- Published Date:
- Supporting Unit: Office of the President
Dear Howard University Community,
Yesterday, yet another police department released yet another heartbreaking video of a life senselessly taken by its law enforcement, this time in the city of Memphis, Tennessee.
The facts of this unconscionable tragedy hit particularly close to home. Tyre Nichols, a 29-year-old Black man, died from injuries sustained during a violent encounter with five Black Memphis policemen. Even the Memphis chief of police readily admits the officers’ behavior was “heinous, reckless, and inhumane.” All five officers have subsequently been charged for their actions and discharged from their posts, and we must keep the faith that the judicial system will hold each of them accountable.
I feel terribly sympathetic for Mr. Nichols’s family. As president and professor at Howard, every day I encounter brilliant young people growing into their independence right before my very eyes.
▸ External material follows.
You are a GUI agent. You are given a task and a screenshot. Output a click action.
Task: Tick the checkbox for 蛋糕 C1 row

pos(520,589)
I also know all too well how many of their parents have tried to prepare them for potentially hostile run-ins with law enforcement, but moments like these lay bare how impossible, unimaginable, unreasonable it is to prepare for the absolute worst. At a moment in history when law enforcement across the country is under increased scrutiny, we expect — if not demand — they be above reproach. This violence must stop immediately. The list of names unjustly harmed and killed by our police continues to grow apace, and that should be unacceptable to us all. This constant, sustained attack on the Black experience must end, and particularly by those we expect to protect us.
We must rally together to support all those in our community affected by Mr. Nichols’s death, and one another in general. Our University holds a great deal of affection for the state of Tennessee and the city of Memphis, evidenced in part by our longstanding Alternative Spring Break trip to the Memphis metropolitan area. For all those in our community who have family in Memphis, who may be in Memphis right now, or who feel a part of themselves to always be in Memphis, I pray you know that Howard University is here to support you in whatever way you need.
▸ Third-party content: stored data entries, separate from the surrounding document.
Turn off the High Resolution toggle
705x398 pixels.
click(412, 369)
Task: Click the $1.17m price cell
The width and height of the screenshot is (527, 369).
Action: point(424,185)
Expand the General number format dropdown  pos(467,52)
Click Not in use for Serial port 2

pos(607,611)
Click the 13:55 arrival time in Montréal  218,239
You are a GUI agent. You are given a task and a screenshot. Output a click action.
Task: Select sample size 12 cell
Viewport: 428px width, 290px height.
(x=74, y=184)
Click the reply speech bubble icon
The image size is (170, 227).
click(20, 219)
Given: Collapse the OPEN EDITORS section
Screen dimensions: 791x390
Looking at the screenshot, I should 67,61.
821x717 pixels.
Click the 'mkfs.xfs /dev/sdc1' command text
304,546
In this moment, it is necessary to grieve over another life carelessly ended. It is okay to be angry, and sad, and even shocked at the cruelty this footage exposes. Stay there as long as you need. But once you are ready, I encourage you to take those feelings and channel them into something tangible. Write about it. Sing about it. Participate in the electoral process and vote about it.
This horrific event serves as yet another reminder that violence of one form or another is a problem that plagues our society. Not only does Howard University stand against violence, but the work we do actively fights against it. When we introduce more justice, greater equality, and mutual prosperity; when we help to realize diversity, equity, inclusion, and representation; when we uphold our principles of truth and service and insist they be embraced throughout the globe, then the impulse toward violence begins to wane and a more peaceful world perseveres.
I understand that yesterday’s released footage has motivated protests across the District and the country. I only ask that those who choose to demonstrate do so peacefully. As we close Rev. Dr. Martin Luther King Jr.’s birthday month, I feel drawn to another one of his celebrated quotes: “Darkness cannot drive out darkness; only light can do that. Hate cannot drive out hate; only love can do that.” We must continue to defeat hate with love. Times like these may test our fortitude, but love will always win.
Love is how we honor the memories of Tyre Nichols, George Floyd, Breonna Taylor, Atatiana Jefferson, Sandra Bland, Michael Brown, Trayvon Martin, Aiyana Jones, and the countless other lives gone much too soon.
Please continue to be mindful of your mental health. Use the following resources (not an exhaustive list) if you need them:
- University Counseling Service provides individualized year-round support, helping students cope with processing change, maintain mental health wellness, and manage overall feelings of uncertainty.
- The Office of the Dean of the Chapel offers spiritual care and many wellness programs.